Historical context: We should remember that Dijkstra wrote Goto Considered Harmful in 1968, when a lot of programmers used goto
as a replacement for structured programming (if
, while
, for
, etc.).
It's 44 years later, and it's rare to find this use of goto
in the wild. Structured programming has already won, long ago.
Case analysis:
The example code looks like this:
SETUP...
again:
COMPUTE SOME VALUES...
if (cmpxchg64(ptr, old_val, val) != old_val)
goto again;
The structured version looks like this:
SETUP...
do {
COMPUTE SOME VALUES...
} while (cmpxchg64(ptr, old_val, val) != old_val);
When I look at the structured version, I immediately think, "it's a loop". When I look at the goto
version, I think of it as a straight line with a "try again" case at the end.
The goto
version has both SETUP
and COMPUTE SOME VALUES
on the same column, which emphasizes that most of the time, control flow passes through both. The structured version puts SETUP
and COMPUTE SOME VALUES
on different columns, which emphasizes that control may pass through them differently.
The question here is what kind of emphasis do you want to put in the code? You can compare this with goto
for error handling:
Structured version:
if (do_something() != ERR) {
if (do_something2() != ERR) {
if (do_something3() != ERR) {
if (do_something4() != ERR) {
...
Goto version:
if (do_something() == ERR) // Straight line
goto error; // |
if (do_something2() == ERR) // |
goto error; // |
if (do_something3() == ERR) // |
goto error; // V
if (do_something4() == ERR) // emphasizes normal control flow
goto error;
The code generated is basically the same, so we can think of it as a typographical concern, like indentation.
Very good question, and I think only the author(s) can provide a definitive answer. I'll add my bit of speculation by saying that it could have started with using it for error handling, as explained by @Izkata and the gates were then open to using it for basic loops as well.
The error handling usage is a legitimate one in systems programming, in my opinion.
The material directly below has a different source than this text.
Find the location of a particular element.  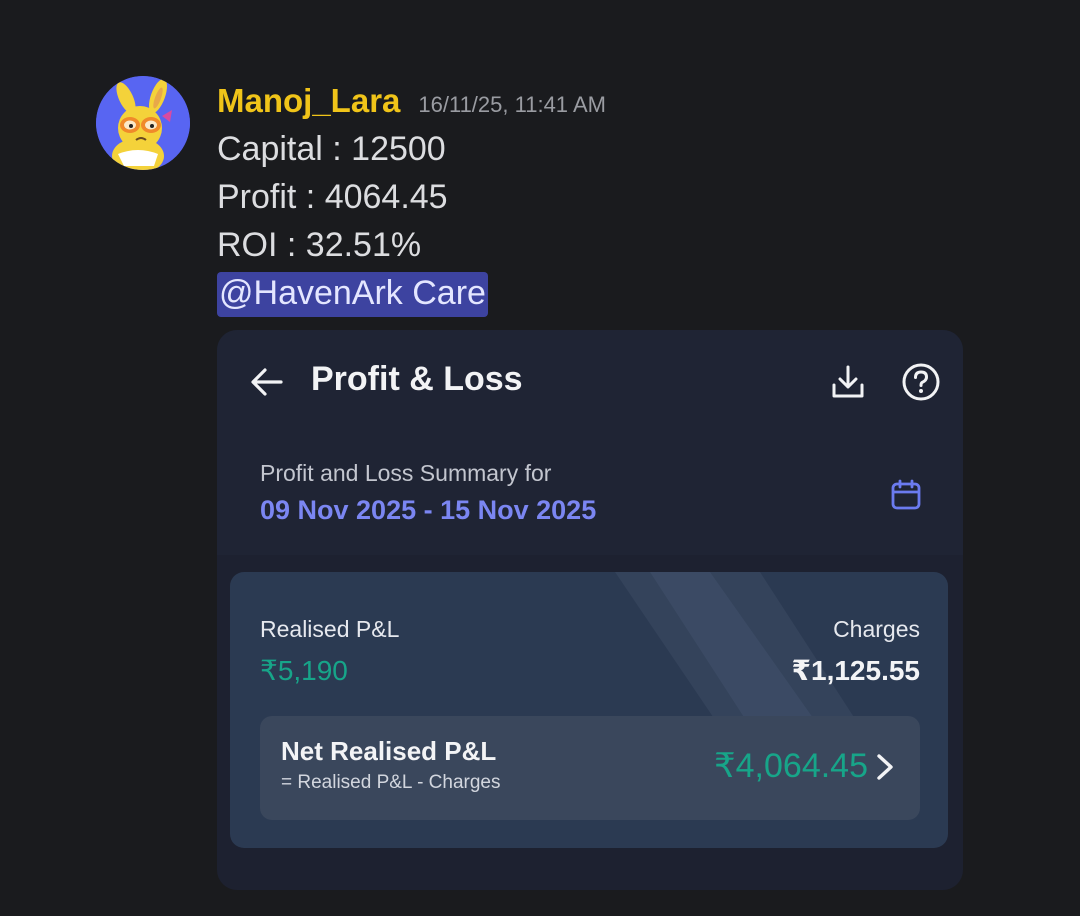

net-realised-pnl-value: ₹4,064.45 is located at coordinates (791, 766).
A function gradually allocates memory as it progresses, and if an error is encountered, it will goto
the appropriate label to free the resources in reverse order from that point.
So, if the error occurs after the first allocation it will jump to the last error label, to free only one resource. Likewise, if the error occurs after the last allocation, it will jump to the first error label and run from there, freeing all the resources until the end of the function. Such pattern for error handling still needs to be used carefully, especially when modifying code, valgrind and unit tests are highly recommended. But it is arguably more readable and maintainable than the alternative approaches.
One golden rule of using goto
is to avoid the so-called spaghetti code. Try drawing lines between each goto
statement and its respective label. If you have lines crossing, well, you've crossed a line :). Such usage of goto
is very hard to read and a common source of hard to track bugs, as they would be found in languages like BASIC that relied on it for flow control.
If you do just one simple loop you won't get crossing lines, so it's still readable and maintainable, becoming largely a matter of style. That said, since they can just as easily be done with the language provided loop keywords, as you've indicated in your question, my recommendation would still be to avoid using goto
for loops, simply because the for
, do/while
or while
constructs are more elegant by design.
In the case of this example, I suspect it was about retrofitting SMP support into code that was originally written in a non-SMP-safe way. Adding a goto again;
path is a lot simpler and less invasive than restructuring the function.
I can't say I like this style much, but I also think it's misguided to avoid goto
for ideological reasons. One special case of goto
usage (different from this example) is where goto
is only used to move forward in a function, never backwards. This class of usages never results in loop constructs arising out of goto
, and it's almost always the simplest, clearest way to implement the needed behavior (which is usually cleaning up and returning on error).